Geometric Model Based Tracking:

  • Articulated tracking systems (1983 – 2007):
    • The earliest (in 1983), Hogg [9] using edge features and a simple cylinder based body model.
    • More recent (1995 – 2001) [10,11, 12,13, 14, 15,16]:
      • The models used in these systems were explicit 2D or 3D jointed geometric models.
      • Most systems had to be hand-initialized (except [12])
      • Focused on incrementally updating pose parameters from one frame to the next.
    • More recent (2007 – 2010):
      • More complex examples come from the HumanEva dataset competitions [17]
      • Use video or higher-resolution shape models such as SCAPE [18] and extensions.
    • Complete survey of this era [19].
  • Most recently (2008 – 2011), techniques to create very high-resolution animations of detailed body and cloth deformations [20, 21, 22].
  • Key difference of the proposed approach: dealing with single view videos in unconstrained environments.

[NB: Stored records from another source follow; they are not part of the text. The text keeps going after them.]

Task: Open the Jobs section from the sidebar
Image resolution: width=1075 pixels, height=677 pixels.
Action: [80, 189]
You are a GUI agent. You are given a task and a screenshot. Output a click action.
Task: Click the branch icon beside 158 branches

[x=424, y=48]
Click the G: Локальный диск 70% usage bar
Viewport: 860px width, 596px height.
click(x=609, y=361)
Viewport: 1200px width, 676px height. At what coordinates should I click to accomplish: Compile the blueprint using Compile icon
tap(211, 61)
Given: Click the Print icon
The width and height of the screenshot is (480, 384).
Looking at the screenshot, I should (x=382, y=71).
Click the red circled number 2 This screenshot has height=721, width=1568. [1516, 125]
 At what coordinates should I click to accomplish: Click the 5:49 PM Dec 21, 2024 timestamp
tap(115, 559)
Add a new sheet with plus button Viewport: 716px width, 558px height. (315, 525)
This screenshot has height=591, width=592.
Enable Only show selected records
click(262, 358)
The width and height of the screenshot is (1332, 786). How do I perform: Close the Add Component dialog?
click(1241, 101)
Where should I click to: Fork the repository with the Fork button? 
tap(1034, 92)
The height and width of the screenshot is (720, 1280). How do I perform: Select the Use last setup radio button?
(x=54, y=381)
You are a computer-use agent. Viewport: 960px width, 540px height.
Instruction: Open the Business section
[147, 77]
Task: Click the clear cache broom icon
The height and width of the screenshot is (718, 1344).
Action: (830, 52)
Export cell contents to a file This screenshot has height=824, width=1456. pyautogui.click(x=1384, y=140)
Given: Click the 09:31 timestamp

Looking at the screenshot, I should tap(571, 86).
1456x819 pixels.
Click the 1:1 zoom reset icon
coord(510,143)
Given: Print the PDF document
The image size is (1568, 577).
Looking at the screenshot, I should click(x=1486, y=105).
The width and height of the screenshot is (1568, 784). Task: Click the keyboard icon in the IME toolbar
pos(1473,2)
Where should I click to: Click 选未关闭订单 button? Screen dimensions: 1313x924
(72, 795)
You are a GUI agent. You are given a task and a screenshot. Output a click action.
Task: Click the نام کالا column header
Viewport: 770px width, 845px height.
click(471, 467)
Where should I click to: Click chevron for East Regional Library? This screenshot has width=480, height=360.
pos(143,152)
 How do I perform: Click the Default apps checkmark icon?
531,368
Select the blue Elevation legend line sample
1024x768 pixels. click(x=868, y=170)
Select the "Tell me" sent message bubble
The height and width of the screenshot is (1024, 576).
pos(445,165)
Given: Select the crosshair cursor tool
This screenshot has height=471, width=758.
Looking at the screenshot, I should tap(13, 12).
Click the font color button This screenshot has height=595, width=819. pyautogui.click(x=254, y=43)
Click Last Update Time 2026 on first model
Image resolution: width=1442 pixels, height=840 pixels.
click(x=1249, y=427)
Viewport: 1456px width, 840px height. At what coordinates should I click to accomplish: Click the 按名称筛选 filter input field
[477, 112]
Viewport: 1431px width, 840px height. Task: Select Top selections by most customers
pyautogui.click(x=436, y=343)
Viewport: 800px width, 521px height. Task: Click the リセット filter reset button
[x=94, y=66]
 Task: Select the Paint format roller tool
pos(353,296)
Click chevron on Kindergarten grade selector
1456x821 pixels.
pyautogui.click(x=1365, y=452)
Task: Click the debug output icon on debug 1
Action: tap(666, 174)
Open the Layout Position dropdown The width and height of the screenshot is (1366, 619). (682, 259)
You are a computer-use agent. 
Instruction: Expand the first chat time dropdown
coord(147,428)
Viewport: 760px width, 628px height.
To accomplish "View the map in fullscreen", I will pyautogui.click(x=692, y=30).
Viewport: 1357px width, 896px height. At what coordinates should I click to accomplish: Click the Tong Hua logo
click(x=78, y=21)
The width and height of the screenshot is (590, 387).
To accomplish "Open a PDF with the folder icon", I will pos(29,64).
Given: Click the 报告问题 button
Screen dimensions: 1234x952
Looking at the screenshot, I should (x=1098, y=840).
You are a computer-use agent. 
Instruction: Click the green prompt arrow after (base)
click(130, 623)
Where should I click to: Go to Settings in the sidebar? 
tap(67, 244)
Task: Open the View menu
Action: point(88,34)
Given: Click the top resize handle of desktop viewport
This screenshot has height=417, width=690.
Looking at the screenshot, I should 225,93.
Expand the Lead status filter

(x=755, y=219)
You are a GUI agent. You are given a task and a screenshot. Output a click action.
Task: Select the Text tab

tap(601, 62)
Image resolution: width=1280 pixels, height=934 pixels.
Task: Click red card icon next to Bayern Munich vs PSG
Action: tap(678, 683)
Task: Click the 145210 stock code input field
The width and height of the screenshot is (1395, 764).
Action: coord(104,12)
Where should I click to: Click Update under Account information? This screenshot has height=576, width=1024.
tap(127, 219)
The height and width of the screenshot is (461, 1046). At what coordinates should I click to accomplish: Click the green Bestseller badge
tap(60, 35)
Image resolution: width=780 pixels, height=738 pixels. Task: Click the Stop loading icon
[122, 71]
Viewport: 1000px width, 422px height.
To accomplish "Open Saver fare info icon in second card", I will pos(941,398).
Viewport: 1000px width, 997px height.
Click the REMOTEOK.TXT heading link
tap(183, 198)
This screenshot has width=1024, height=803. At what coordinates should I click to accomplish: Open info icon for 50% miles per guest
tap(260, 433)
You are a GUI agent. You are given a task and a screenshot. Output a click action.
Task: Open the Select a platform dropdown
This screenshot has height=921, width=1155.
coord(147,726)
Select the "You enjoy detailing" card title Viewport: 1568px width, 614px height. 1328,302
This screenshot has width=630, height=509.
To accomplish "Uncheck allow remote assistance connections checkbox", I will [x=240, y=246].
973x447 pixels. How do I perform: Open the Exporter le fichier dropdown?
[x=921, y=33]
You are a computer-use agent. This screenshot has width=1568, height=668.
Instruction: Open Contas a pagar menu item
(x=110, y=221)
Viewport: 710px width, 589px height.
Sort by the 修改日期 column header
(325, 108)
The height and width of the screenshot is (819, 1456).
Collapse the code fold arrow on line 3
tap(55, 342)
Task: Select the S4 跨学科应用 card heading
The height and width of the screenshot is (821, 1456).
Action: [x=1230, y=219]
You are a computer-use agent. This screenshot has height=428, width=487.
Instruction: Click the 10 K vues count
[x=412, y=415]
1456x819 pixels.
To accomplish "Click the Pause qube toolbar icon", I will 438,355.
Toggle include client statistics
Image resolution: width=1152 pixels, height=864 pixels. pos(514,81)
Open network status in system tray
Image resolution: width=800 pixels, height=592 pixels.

Statistical Based Recognition:

  • No explicit geometric model:
  • The earliest (in 1995)[23], using oriented angle histograms to recognize hand configurations.
    • This was the precursor for
      • The bag-of-features,
      • SIFT [24],
      • STIP [25],
      • HoG, and Histogram of Flow (HoF) [26]
      • Dalal and Triggs in 2005 [27].
  • Shape-context edge-based histograms from the human body [ 28, 29]
  • Shape-context from silhouette features [30].
  • Learn a parameter sensitive hash function to perform example-based pose estimation [31].
  • Extract, learn, or reason over entire body features, using a combination of local detectors and structural reasoning:
    • Coarse tracking [32]
    • Person-dependent tracking [33]
  • “Pictorial Structures” [34]
  • Matching pictorial structures efficiently to images using ‘Deformable Part Models’ (DPM) in [35] in 2008.
  • Many algorithms use DPM for creating the body part unary distribution [ 36, 6, 7, 37] with spatial-models incorporating body-part relationship priors.
  • A cascade of body part detectors to obtain more discriminative templates [38].
  • Almost all best performing algorithms since have solely built on HoG and DPM for local evidence, and more sophisticated spatial models.
  • Pishchulin [39] proposes a model that augments the DPM unaries with Poselet conditioned [40] priors.
  • Sapp and Taskar [1] propose a model where they cluster images in the posespace and then find the mode which best describes the input image.
  • The pose of this mode then acts as a strong spatial prior, whereas the local evidence is again based on HoG and gradient features.
  • Poselets approach [40]
  • The Armlets approach [41]:
    • Incorporates edges, contours, and color histograms in addition to the HoG features.
    • Employ a semi-global classifier for part configuration
    • Show good performance on real-world data.
    • They only show their results on arms.
  • The major drawback of all these approaches is that both the local evidence and the global structure is hand crafted.
  • Key difference of the proposed method: Jointly learn both the local features and the global structure using a multi-resolution convolutional network.
  • An ensemble of random trees to perform per-pixel labeling of body parts in depth images [42].
    • To reduce overall system latency and avoiding repeated false detections, they focuses on pose inference using only a single depth image.
  • The proposed approach:
    • Extend the single frame requirement to at least 2 frames (considerably improves pose inference)
    • The input is unconstrained RGB images rather than depth.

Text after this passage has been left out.